Your answer must be the records below, reproduced exactly.
################
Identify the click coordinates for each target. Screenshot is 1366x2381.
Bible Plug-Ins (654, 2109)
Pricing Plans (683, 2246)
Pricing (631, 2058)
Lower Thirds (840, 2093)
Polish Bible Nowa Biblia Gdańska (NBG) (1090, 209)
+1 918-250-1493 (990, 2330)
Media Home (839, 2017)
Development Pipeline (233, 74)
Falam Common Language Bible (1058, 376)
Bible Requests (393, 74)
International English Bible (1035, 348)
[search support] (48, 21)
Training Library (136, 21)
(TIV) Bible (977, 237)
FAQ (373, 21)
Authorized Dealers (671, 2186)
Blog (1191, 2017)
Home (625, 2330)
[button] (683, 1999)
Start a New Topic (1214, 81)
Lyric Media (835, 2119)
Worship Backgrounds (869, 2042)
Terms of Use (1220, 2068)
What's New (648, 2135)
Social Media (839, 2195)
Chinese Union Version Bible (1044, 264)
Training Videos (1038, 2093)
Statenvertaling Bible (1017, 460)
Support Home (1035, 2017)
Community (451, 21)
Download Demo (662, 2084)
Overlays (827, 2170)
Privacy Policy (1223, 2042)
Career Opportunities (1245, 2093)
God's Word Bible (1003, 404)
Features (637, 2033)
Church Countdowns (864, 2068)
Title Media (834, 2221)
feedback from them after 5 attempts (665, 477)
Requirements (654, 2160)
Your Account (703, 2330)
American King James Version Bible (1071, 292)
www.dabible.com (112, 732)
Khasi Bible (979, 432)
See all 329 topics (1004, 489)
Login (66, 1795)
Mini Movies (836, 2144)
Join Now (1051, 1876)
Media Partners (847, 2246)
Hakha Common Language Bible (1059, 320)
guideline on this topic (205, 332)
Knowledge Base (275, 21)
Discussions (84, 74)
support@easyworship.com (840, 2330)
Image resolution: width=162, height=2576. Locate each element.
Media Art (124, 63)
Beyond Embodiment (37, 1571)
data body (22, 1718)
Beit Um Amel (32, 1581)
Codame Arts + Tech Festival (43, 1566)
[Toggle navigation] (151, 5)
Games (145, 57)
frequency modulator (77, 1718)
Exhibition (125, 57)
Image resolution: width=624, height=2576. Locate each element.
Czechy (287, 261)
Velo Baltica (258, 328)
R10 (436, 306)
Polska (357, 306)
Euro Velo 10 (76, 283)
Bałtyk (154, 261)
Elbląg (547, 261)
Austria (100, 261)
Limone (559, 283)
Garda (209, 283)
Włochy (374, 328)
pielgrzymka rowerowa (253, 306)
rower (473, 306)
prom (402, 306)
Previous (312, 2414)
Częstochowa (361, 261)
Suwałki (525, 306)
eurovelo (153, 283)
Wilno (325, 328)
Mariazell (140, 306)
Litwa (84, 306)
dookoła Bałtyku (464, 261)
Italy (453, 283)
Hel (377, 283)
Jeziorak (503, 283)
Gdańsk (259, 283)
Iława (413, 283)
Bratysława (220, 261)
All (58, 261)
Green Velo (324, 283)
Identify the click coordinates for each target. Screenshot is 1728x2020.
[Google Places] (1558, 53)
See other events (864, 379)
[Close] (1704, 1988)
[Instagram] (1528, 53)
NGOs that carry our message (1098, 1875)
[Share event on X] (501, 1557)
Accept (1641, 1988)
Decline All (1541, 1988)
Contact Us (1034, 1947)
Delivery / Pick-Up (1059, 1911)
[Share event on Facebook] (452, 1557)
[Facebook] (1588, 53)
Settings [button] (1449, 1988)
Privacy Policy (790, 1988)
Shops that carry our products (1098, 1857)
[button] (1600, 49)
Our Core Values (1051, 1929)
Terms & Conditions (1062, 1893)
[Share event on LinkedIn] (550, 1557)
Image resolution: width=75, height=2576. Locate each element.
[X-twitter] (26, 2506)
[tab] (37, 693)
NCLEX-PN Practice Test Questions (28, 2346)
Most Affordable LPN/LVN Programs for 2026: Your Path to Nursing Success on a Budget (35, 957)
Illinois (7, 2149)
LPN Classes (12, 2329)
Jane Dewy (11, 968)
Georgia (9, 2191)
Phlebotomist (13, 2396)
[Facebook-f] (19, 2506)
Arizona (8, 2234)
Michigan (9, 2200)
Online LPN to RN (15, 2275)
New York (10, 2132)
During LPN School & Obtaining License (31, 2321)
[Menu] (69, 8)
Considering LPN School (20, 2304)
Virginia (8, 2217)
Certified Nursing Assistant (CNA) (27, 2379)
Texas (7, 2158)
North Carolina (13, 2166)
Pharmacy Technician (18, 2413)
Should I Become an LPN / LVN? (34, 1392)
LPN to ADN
################
Task solution:
Identify the click coordinates for each target. Screenshot is 1366x2381.
Bible Plug-Ins (654, 2109)
Pricing Plans (683, 2246)
Pricing (631, 2058)
Lower Thirds (840, 2093)
Polish Bible Nowa Biblia Gdańska (NBG) (1090, 209)
+1 918-250-1493 (990, 2330)
Media Home (839, 2017)
Development Pipeline (233, 74)
Falam Common Language Bible (1058, 376)
Bible Requests (393, 74)
International English Bible (1035, 348)
[search support] (48, 21)
Training Library (136, 21)
(TIV) Bible (977, 237)
FAQ (373, 21)
Authorized Dealers (671, 2186)
Blog (1191, 2017)
Home (625, 2330)
[button] (683, 1999)
Start a New Topic (1214, 81)
Lyric Media (835, 2119)
Worship Backgrounds (869, 2042)
Terms of Use (1220, 2068)
What's New (648, 2135)
Social Media (839, 2195)
Chinese Union Version Bible (1044, 264)
Training Videos (1038, 2093)
Statenvertaling Bible (1017, 460)
Support Home (1035, 2017)
Community (451, 21)
Download Demo (662, 2084)
Overlays (827, 2170)
Privacy Policy (1223, 2042)
Career Opportunities (1245, 2093)
God's Word Bible (1003, 404)
Features (637, 2033)
Church Countdowns (864, 2068)
Title Media (834, 2221)
feedback from them after 5 attempts (665, 477)
Requirements (654, 2160)
Your Account (703, 2330)
American King James Version Bible (1071, 292)
www.dabible.com (112, 732)
Khasi Bible (979, 432)
See all 329 topics (1004, 489)
Login (66, 1795)
Mini Movies (836, 2144)
Join Now (1051, 1876)
Media Partners (847, 2246)
Hakha Common Language Bible (1059, 320)
guideline on this topic (205, 332)
Knowledge Base (275, 21)
Discussions (84, 74)
support@easyworship.com (840, 2330)
Image resolution: width=162, height=2576. Locate each element.
Media Art (124, 63)
Beyond Embodiment (37, 1571)
data body (22, 1718)
Beit Um Amel (32, 1581)
Codame Arts + Tech Festival (43, 1566)
[Toggle navigation] (151, 5)
Games (145, 57)
frequency modulator (77, 1718)
Exhibition (125, 57)
Image resolution: width=624, height=2576. Locate each element.
Czechy (287, 261)
Velo Baltica (258, 328)
R10 (436, 306)
Polska (357, 306)
Euro Velo 10 (76, 283)
Bałtyk (154, 261)
Elbląg (547, 261)
Austria (100, 261)
Limone (559, 283)
Garda (209, 283)
Włochy (374, 328)
pielgrzymka rowerowa (253, 306)
rower (473, 306)
prom (402, 306)
Previous (312, 2414)
Częstochowa (361, 261)
Suwałki (525, 306)
eurovelo (153, 283)
Wilno (325, 328)
Mariazell (140, 306)
Litwa (84, 306)
dookoła Bałtyku (464, 261)
Italy (453, 283)
Hel (377, 283)
Jeziorak (503, 283)
Gdańsk (259, 283)
Iława (413, 283)
Bratysława (220, 261)
All (58, 261)
Green Velo (324, 283)
Identify the click coordinates for each target. Screenshot is 1728x2020.
[Google Places] (1558, 53)
See other events (864, 379)
[Close] (1704, 1988)
[Instagram] (1528, 53)
NGOs that carry our message (1098, 1875)
[Share event on X] (501, 1557)
Accept (1641, 1988)
Decline All (1541, 1988)
Contact Us (1034, 1947)
Delivery / Pick-Up (1059, 1911)
[Share event on Facebook] (452, 1557)
[Facebook] (1588, 53)
Settings [button] (1449, 1988)
Privacy Policy (790, 1988)
Shops that carry our products (1098, 1857)
[button] (1600, 49)
Our Core Values (1051, 1929)
Terms & Conditions (1062, 1893)
[Share event on LinkedIn] (550, 1557)
Image resolution: width=75, height=2576. Locate each element.
[X-twitter] (26, 2506)
[tab] (37, 693)
NCLEX-PN Practice Test Questions (28, 2346)
Most Affordable LPN/LVN Programs for 2026: Your Path to Nursing Success on a Budget (35, 957)
Illinois (7, 2149)
LPN Classes (12, 2329)
Jane Dewy (11, 968)
Georgia (9, 2191)
Phlebotomist (13, 2396)
[Facebook-f] (19, 2506)
Arizona (8, 2234)
Michigan (9, 2200)
Online LPN to RN (15, 2275)
New York (10, 2132)
During LPN School & Obtaining License (31, 2321)
[Menu] (69, 8)
Considering LPN School (20, 2304)
Virginia (8, 2217)
Certified Nursing Assistant (CNA) (27, 2379)
Texas (7, 2158)
North Carolina (13, 2166)
Pharmacy Technician (18, 2413)
Should I Become an LPN / LVN? (34, 1392)
LPN to ADN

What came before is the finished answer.